Citation du jour du [16 Mars 2008]
Nous avons besoin d'hommes qui sachent rêver à des choses inédites. «
[John Fitzgerald Kennedy]
Extrait d'un discours à Dublin - 28 Juin 1963
Une présidente méconnue
LA SLOVENIE
Depuis le 1er janvier 2008 et jusqu’en juin prochain, la Slovénie préside l’Union européenne. Un rôle important pour un Etat dont la majorité des Occidentaux ne savent rien. Que de son Texas lointain George W. Bush confonde le petit pays avec la Slovaquie ne surprend pas, mais quid des Européens pourtant si proches ? La Slovénie semble victime du syndrome de l’Europe centrale, cet “Occident kidnappé” par l’ours russe.

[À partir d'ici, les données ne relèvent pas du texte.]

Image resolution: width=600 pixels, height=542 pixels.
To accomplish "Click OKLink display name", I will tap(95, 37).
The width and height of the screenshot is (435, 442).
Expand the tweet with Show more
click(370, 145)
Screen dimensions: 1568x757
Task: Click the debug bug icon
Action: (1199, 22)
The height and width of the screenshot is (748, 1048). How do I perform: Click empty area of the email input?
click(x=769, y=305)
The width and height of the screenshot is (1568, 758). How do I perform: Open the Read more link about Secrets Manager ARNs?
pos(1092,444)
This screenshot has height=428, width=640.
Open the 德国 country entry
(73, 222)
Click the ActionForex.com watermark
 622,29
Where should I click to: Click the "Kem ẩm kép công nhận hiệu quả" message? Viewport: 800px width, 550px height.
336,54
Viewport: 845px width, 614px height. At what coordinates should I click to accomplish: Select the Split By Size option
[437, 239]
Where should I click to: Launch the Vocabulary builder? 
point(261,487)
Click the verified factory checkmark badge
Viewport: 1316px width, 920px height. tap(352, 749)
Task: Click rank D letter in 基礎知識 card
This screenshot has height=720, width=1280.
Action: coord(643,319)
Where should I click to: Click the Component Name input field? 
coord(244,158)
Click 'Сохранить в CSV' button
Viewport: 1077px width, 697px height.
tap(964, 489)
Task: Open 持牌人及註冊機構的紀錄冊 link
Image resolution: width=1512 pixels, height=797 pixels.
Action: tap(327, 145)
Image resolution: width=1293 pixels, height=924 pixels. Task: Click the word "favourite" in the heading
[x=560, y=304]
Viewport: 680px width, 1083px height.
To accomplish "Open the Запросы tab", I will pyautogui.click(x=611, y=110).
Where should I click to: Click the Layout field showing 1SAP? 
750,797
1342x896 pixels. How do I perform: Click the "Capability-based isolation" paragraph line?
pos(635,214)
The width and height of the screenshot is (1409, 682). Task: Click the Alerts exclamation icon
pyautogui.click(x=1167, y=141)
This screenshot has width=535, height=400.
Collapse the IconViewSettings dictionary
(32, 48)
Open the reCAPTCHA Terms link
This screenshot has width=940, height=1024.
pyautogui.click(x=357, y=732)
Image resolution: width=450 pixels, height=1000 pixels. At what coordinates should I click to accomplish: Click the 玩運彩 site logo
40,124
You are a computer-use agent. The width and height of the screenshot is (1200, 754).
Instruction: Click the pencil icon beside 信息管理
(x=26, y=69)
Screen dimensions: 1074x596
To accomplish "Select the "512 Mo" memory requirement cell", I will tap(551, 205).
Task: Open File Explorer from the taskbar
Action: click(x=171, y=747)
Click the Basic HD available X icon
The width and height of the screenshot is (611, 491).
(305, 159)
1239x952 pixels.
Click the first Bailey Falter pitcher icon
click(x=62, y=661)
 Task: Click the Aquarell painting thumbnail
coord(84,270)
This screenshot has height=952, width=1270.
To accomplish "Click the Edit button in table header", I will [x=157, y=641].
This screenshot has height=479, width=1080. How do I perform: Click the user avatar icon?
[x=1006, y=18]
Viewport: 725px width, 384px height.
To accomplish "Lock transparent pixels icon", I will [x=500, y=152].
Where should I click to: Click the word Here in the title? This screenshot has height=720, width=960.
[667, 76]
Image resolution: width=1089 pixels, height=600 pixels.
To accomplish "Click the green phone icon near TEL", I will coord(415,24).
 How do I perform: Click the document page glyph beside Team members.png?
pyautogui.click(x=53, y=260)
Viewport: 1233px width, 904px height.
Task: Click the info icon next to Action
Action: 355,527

Slovénie. Le nom évoque une contrée lointaine, noyée dans le magma des “pays de l’Est”. On ignore presque tout de cet Etat (1). Jusqu’au nom de sa capitale, qui n’a pas eu la chance de rencontrer la notoriété grâce à un club de foot ou un fait divers comme sa consoeur lituanienne… Ljubljana. Y’a-t-il même quelque Français qui puisse lire, prononcer et retenir aisément ce nom ? Lorsqu’on vient à parler de la Slovénie, l’indifférence apparaît. Pas une star. Pas même un quelconque stéréotype. On peut penser que ne pas avoir d’idées reçues sur un peuple est plutôt positif et pourtant, dans ce cas précis, on peine même à trouver une quelconque image qui nous rendrait plus familier à ce pays qui mérite amplement d’être découvert.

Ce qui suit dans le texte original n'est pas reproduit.